- **Assignment**
What is needed here is every line of the records that includes "Nissan".

- **Materials provided**
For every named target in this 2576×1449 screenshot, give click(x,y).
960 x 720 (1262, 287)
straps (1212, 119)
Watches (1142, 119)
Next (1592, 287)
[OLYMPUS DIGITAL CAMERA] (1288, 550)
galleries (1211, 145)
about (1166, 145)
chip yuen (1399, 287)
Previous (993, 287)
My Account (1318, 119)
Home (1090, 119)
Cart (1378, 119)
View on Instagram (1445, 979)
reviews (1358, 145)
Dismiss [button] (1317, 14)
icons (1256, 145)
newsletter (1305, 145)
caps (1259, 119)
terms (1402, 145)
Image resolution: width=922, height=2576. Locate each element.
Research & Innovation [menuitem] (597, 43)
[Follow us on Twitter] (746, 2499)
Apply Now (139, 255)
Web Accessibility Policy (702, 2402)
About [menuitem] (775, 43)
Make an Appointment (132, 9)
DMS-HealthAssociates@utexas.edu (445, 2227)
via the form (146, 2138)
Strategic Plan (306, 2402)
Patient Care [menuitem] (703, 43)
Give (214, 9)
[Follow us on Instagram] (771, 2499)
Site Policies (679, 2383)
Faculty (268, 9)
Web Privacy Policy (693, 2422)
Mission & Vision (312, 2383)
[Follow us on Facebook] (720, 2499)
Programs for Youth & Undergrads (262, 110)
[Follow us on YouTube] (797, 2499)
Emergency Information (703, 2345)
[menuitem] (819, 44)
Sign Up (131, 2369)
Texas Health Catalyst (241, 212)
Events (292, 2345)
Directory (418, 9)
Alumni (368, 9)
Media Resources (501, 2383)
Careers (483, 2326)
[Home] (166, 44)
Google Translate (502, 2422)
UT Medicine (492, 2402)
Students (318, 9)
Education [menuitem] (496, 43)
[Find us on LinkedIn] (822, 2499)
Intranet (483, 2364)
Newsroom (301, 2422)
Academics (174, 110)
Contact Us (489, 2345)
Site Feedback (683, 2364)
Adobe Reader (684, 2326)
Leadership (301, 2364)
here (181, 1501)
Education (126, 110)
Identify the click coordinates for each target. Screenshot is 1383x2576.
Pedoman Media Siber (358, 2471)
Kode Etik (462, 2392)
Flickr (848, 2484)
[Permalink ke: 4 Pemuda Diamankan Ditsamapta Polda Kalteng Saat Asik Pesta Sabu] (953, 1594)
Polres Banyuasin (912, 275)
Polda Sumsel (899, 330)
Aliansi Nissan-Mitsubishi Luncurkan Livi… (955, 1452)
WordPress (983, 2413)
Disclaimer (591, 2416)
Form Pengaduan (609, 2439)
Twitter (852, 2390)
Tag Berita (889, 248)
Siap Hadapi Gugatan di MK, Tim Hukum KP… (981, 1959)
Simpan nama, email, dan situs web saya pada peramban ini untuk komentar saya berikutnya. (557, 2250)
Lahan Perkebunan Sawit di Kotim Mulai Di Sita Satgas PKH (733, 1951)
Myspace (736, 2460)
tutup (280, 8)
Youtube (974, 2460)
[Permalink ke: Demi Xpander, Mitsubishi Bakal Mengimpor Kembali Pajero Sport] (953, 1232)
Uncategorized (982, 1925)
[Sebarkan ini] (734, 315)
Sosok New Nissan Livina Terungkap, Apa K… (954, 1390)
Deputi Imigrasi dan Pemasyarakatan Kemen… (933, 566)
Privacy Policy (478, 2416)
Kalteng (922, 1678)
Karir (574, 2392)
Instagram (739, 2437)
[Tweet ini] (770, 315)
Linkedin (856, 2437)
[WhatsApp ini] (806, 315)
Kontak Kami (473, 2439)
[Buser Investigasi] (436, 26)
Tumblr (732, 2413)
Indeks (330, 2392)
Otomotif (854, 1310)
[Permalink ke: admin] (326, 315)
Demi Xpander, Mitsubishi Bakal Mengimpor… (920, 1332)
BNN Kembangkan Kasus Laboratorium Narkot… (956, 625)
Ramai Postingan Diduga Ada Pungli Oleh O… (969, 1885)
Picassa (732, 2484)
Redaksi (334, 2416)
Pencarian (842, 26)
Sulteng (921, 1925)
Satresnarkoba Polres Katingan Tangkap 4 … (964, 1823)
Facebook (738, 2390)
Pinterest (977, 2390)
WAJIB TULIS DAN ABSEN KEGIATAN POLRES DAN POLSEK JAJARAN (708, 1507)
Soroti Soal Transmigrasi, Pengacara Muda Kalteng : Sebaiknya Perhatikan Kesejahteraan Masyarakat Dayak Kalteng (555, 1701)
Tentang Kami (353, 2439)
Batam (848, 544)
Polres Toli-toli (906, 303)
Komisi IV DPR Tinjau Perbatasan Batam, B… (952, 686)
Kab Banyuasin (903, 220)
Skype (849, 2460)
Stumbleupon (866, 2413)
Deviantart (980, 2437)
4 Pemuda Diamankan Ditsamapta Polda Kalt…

- **Written answer**
Aliansi Nissan-Mitsubishi Luncurkan Livi… (955, 1452)
Sosok New Nissan Livina Terungkap, Apa K… (954, 1390)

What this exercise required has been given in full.